Dopo essere stato salvato con un trapianto Matteo, insegnante di matematica che si trovava in gita con i suoi studenti, ha incontrato per caso i poliziotti che avevano trasportato il suo “nuovo” fegato: “Sono vivo grazie a loro”

Pubblicato il - 27 novembre 2021 - 18:06

VERONA. “Sono vivo grazie alla Polizia di Stato”, lo ha ripetuto un’infinità di volte Matteo ai poliziotti che di fatto gli hanno salvato la vita (ovviamente con l’indispensabile contributo di chi ha donato l’organo). Il 28 febbraio dello scorso anno, poco prima che il Covid iniziasse a diffondersi in Italia, Matteo era venuto a sapere di essere gravemente malato, di avere due tumori al fegato. Dopo essere stato inserito nella lista per il trapianto, il 13 agosto aveva ricevuto la chiamata inaspettata, ma tanto attesa, che lo avvisava della disponibilità di un fegato nuovo. Fino a qui sembra solo una storia a lieto fine; nella realtà, però, c’è molto altro.

 

Dopo la diagnosi della malattia, a Matteo era stato anche detto anche che non ce l’avrebbe fatta, che il tempo a sua disposizione era poco, che sarebbe scaduto proprio verso la metà agosto. “Bastava un giorno, dunque; un solo giorno in più e io non sarei sopravvissuto, non sarei qui oggi”, ricorda Matteo.

 

Una volta in salvo Matteo ha valuto informarsi su chi era stato a trasportare, nel giro di poche ore, quell’organo fino all’Ospedale di Padova dove i medici lo avevano sottoposto all’operazione di trapianto. Risposta la Lamborghini della Polizia di Stato.

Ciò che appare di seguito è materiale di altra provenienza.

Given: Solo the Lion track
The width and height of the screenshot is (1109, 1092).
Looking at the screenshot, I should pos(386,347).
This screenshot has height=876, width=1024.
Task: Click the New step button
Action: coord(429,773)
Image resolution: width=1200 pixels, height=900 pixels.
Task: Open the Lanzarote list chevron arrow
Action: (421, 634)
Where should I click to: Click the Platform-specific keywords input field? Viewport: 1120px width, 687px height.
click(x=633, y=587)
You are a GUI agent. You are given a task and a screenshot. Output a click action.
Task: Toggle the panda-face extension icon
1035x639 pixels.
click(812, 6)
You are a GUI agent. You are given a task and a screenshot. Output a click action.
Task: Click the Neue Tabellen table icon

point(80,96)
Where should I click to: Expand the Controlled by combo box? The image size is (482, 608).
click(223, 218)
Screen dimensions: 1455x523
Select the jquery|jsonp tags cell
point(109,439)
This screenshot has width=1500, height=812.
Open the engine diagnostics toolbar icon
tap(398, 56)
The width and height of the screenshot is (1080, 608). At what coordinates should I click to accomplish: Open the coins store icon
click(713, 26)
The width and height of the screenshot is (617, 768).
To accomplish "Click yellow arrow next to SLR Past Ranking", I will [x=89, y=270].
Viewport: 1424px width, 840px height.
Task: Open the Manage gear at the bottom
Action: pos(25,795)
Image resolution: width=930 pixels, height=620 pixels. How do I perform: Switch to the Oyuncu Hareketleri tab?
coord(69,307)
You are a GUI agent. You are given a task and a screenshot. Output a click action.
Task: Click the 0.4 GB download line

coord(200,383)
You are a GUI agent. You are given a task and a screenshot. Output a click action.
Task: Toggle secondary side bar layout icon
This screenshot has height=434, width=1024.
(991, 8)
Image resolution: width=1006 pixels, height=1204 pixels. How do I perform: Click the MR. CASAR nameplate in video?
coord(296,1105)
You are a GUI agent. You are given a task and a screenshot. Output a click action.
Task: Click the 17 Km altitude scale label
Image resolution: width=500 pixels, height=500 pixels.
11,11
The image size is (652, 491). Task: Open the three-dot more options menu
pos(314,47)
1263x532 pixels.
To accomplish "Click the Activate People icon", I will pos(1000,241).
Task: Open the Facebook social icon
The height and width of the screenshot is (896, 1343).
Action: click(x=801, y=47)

In effetti, è proprio a questo scopo che la supercar della casa automobilistica bolognese è stata donata: cioè quello di garantire il trasporto celere di tessuti umani e organi in condizioni di urgenza.

 

Quel giorno erano stati gli agenti polizia stradale di Bologna a effettuare il servizio, gli stessi che Matteo, insegnante di matematica in una scuola superiore di Venezia, ha incontrato alcuni giorni fa, per caso, a Verona, mentre accompagnava i suoi studenti tra gli stand della Fiera Job & Orienta, dedicata all’orientamento scolastico e lavorativo.

 

“Noi agenti della questura di Verona e della stradale di Bologna, eravamo lì quando si è avvicinato con garbo chiedendo informazioni in merito alla provenienza della Lamborghini; eravamo lì quando ci ha svelato la sua storia. E grazie a lui perché siamo noi a doverlo ringraziare ci siamo sentiti parte di un cerchio che si è finalmente chiuso”.